How to pull a car behind an RV with a tow dolly
If you’re uncomfortable taking the trailering route, consider using a conventional car tow dolly to bring your vehicle along. Here, the 2 rear wheels are placed on the road while the front wheels go on the dolly.
Needless to say, you’ll have to fork out on a suitable tow dolly (plus ratchet straps and probably safety chains), so your budget will again have a big say in your final decision.
Apart from that, you should keep a couple of other points in mind. For example, most car tow dollies are built for front-wheel drive autos, weighing not more than 5000 pounds. Besides, your dinghy vehicle can easily be damaged or scraped – on the body, bumper, etc.- particularly when driving over unexpected road hazards.

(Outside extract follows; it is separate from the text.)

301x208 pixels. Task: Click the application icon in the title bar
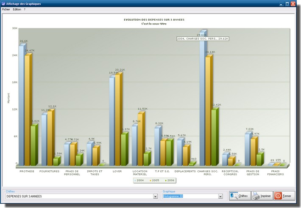(3, 3)
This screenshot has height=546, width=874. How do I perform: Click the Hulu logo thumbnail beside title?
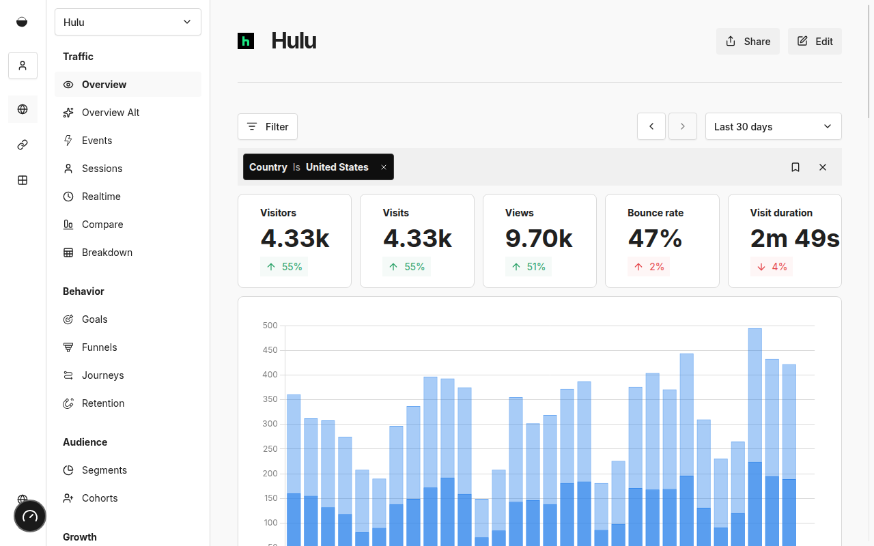pyautogui.click(x=246, y=41)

Even your class A/B/C RV is itself not safe from being scratched or suffering other damage when towing a car behind it with a two-wheeled dolly.
The other notable drawback- and you also encounter this with a trailer- is that it takes significantly more effort to get your car on/off the ‘hauler’. Lastly, backward steering geometry is not likely to work correctly on the dolly, so towing backward would be ill-advised.
Flat towing – the most popular course of action
It turns out that letting your car roll on all its fours behind your RV is perhaps the simplest solution. The major attraction for most people is that you’ll not be spending a lot- the only major expense is on a tow bar, and the cost is nowhere close to what you pay for a flatbed/enclosed trailer.
In addition, attaching and detaching the toad to and from the RV is not difficult. That said, I want to draw your attention to two crucial concerns about flat towing.
To begin with, not all cars will be successfully towed on all fours for a long distance without causing damage to the transmission system…The damage starts at the tires and slowly spreads to the sensitive links between the wheels, and eventually, the transmission breaks down.
Secondly, you cannot tow your car this way if its weight exceeds your RV’s weight limit as spelled out by the manufacturer- each model has a weight cap for items you may want to tow behind it. You can confirm your unit’s actual ceiling from your owners’ manual.
Tip: To be sure if this is a viable bet, check if your vehicle is among the flat-towing models from the towing guide this year.
How to pull an outback behind a RV
If you own a Subaru Outback and are part of the swelling toad crowd, you have a reason to smile. You see, in general, you can tow your outback without any issues using any of the alternatives I have listed above.
In short, you can load it on a flatbed trailer and drive off with it behind or tow it to your destination with the front wheels on a tow dolly. You can also opt to flat-tow it, but, as mentioned before, you must be careful about your RV’s towing capacity.
Of course, all the previously stated advantages and disadvantages apply, and I expect you to weigh them up when choosing the best way forward.
There are two key determinants to the approach you’ll ultimately take- the RV towing regulations in the state(s) you will be driving through and the towing precautions and instructions of your RV and vehicle’s manufacturer.
Go through them first, then take another look at the positives and negatives of each method, including the cost of the necessary RV car towing equipment, before deciding what’s right for you.